### [Task description]
Output the lines below unchanged, starting at the line that contains "Where should I click to: Expand the app.bb42fc17.css" and ending at the line that contains "click(x=147, y=1163)", both included.

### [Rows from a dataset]
»»

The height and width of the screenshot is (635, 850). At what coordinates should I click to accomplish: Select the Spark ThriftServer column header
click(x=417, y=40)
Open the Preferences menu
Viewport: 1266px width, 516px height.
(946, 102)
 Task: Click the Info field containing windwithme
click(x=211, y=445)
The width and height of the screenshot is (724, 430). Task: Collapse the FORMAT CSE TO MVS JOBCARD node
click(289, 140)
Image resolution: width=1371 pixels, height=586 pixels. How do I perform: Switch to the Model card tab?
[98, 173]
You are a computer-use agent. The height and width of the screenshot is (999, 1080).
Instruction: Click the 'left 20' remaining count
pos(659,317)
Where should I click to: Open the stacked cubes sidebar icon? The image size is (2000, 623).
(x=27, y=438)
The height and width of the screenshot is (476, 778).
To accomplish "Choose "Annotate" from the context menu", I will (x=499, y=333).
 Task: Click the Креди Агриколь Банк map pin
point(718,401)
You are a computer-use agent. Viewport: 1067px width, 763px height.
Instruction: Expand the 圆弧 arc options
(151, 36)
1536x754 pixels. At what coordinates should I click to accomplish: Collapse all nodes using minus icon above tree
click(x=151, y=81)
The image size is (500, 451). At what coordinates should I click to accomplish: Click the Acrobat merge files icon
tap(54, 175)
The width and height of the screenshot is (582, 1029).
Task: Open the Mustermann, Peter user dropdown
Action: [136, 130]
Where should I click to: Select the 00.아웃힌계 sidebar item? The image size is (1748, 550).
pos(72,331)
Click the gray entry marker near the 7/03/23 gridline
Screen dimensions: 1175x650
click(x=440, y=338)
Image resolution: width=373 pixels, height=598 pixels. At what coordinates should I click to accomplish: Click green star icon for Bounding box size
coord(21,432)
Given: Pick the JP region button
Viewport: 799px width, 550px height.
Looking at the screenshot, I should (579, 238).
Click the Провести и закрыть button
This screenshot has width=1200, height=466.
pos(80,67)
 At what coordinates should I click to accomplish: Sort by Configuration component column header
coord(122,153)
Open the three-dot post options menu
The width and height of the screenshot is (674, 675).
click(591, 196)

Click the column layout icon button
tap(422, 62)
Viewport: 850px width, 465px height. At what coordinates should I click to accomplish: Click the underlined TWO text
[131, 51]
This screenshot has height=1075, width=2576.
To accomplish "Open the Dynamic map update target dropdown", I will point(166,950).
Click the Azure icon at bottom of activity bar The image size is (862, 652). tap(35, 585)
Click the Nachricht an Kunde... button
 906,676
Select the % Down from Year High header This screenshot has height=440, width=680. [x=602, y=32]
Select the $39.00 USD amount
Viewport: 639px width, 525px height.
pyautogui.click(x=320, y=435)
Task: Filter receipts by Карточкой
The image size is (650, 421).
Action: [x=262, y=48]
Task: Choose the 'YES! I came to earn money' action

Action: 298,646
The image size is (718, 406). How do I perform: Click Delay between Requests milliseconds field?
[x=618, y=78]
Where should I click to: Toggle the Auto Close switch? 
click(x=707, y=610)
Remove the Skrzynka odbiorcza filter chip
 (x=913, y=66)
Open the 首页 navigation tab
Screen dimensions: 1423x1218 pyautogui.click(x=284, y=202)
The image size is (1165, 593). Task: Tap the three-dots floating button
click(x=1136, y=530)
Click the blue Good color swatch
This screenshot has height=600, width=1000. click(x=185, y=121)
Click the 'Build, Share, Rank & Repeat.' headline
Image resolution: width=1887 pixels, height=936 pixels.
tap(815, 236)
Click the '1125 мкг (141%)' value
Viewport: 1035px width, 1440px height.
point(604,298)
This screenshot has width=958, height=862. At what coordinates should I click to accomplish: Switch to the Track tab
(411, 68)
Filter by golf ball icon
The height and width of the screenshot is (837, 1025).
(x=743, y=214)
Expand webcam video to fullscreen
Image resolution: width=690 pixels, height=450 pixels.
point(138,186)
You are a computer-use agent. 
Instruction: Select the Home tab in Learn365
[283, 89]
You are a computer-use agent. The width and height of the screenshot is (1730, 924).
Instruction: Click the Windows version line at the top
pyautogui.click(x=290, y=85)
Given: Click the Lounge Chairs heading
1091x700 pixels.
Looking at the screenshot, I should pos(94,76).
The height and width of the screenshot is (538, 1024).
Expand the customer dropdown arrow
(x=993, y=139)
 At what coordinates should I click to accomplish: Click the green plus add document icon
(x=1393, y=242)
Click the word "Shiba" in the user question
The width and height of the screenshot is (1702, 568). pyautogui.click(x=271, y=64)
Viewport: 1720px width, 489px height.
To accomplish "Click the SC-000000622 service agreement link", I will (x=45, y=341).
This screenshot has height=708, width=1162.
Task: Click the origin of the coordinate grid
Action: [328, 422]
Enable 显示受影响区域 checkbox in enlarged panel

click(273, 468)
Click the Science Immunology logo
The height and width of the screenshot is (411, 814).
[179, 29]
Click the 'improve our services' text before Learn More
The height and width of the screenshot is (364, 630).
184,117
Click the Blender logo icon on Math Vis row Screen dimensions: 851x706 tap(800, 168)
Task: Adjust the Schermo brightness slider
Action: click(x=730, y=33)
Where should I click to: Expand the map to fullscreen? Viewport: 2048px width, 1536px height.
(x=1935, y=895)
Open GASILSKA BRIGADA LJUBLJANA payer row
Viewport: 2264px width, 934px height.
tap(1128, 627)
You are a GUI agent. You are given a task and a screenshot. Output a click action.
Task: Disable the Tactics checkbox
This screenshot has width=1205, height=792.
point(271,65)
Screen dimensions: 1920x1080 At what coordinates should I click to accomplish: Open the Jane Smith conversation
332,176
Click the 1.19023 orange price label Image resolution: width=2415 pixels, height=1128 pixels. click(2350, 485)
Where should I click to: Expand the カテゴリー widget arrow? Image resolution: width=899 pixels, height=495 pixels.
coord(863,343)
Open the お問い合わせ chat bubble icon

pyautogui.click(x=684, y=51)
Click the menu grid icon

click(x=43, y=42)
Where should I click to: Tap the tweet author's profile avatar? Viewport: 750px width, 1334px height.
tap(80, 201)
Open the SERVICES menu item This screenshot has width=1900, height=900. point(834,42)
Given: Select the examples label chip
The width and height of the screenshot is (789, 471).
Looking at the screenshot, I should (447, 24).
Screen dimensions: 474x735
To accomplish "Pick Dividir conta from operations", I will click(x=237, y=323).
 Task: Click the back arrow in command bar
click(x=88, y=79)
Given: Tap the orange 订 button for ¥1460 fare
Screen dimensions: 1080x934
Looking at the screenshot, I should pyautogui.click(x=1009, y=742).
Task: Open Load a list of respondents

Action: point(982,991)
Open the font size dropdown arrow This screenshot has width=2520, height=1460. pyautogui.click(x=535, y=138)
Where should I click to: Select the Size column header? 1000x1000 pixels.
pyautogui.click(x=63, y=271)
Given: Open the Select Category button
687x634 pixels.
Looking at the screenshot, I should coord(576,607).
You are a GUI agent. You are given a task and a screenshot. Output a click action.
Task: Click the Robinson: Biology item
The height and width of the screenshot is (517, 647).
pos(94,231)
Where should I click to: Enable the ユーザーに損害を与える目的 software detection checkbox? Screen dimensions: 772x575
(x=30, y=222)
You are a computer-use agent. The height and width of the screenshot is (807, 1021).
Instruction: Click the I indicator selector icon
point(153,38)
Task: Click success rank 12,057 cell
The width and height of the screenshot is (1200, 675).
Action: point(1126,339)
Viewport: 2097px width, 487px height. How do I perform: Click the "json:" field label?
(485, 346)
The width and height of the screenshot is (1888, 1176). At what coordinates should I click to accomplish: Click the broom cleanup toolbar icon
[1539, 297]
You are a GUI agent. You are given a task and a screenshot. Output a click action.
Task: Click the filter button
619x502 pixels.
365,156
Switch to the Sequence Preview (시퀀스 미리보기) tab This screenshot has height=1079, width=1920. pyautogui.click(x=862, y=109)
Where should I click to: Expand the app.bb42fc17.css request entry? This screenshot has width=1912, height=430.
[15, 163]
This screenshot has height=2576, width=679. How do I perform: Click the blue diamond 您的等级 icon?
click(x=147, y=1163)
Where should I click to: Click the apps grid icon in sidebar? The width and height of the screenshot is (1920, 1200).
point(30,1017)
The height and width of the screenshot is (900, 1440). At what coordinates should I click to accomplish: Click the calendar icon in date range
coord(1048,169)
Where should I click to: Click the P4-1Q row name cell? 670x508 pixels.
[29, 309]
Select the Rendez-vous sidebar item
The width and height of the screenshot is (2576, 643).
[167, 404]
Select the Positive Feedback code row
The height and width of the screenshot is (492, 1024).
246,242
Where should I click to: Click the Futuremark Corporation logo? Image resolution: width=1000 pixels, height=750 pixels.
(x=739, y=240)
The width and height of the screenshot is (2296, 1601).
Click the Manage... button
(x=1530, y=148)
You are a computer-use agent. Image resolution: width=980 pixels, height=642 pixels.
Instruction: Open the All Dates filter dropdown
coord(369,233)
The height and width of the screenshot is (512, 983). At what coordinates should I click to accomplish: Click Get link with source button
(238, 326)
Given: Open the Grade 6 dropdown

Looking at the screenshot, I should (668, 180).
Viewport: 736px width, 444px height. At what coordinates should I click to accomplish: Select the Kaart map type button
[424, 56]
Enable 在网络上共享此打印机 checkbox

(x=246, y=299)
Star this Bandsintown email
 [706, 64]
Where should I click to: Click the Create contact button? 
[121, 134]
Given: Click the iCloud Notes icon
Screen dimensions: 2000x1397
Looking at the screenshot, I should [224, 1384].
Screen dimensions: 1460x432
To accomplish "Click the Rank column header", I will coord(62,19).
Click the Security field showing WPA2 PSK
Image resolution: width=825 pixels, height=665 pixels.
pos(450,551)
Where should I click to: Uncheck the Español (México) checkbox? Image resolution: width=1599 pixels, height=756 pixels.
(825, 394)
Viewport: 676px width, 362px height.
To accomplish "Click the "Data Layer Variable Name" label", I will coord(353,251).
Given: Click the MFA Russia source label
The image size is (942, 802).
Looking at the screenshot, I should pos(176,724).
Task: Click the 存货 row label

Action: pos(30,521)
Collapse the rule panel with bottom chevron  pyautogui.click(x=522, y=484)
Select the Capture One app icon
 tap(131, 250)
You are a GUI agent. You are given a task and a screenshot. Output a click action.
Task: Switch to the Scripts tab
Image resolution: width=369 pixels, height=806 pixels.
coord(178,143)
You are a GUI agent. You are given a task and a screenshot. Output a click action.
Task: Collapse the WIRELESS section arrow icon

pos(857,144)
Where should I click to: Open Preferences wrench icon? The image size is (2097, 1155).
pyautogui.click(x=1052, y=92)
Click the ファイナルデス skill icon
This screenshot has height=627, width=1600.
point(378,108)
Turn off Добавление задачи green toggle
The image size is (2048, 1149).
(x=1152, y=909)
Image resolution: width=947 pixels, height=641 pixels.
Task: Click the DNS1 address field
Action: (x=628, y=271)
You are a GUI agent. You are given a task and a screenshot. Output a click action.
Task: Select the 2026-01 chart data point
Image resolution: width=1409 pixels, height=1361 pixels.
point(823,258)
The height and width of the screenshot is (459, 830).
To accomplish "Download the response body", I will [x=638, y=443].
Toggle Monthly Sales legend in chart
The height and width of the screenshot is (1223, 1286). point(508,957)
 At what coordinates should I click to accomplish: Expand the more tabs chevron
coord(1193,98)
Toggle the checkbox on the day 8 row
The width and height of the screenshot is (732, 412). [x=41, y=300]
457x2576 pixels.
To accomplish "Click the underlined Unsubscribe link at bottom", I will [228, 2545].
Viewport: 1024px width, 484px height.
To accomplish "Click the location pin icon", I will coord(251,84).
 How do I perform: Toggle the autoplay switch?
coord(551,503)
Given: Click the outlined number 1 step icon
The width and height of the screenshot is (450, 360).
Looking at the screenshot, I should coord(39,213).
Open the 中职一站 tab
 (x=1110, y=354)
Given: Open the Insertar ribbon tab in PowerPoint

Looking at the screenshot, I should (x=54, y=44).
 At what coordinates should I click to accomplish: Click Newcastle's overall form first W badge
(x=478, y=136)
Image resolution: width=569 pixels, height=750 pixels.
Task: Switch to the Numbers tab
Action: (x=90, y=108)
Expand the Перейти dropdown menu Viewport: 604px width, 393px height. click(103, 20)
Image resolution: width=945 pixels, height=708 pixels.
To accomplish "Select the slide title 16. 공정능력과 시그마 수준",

««

### [Worked solution]
Where should I click to: Expand the app.bb42fc17.css request entry? This screenshot has width=1912, height=430.
[15, 163]
This screenshot has height=2576, width=679. How do I perform: Click the blue diamond 您的等级 icon?
click(x=147, y=1163)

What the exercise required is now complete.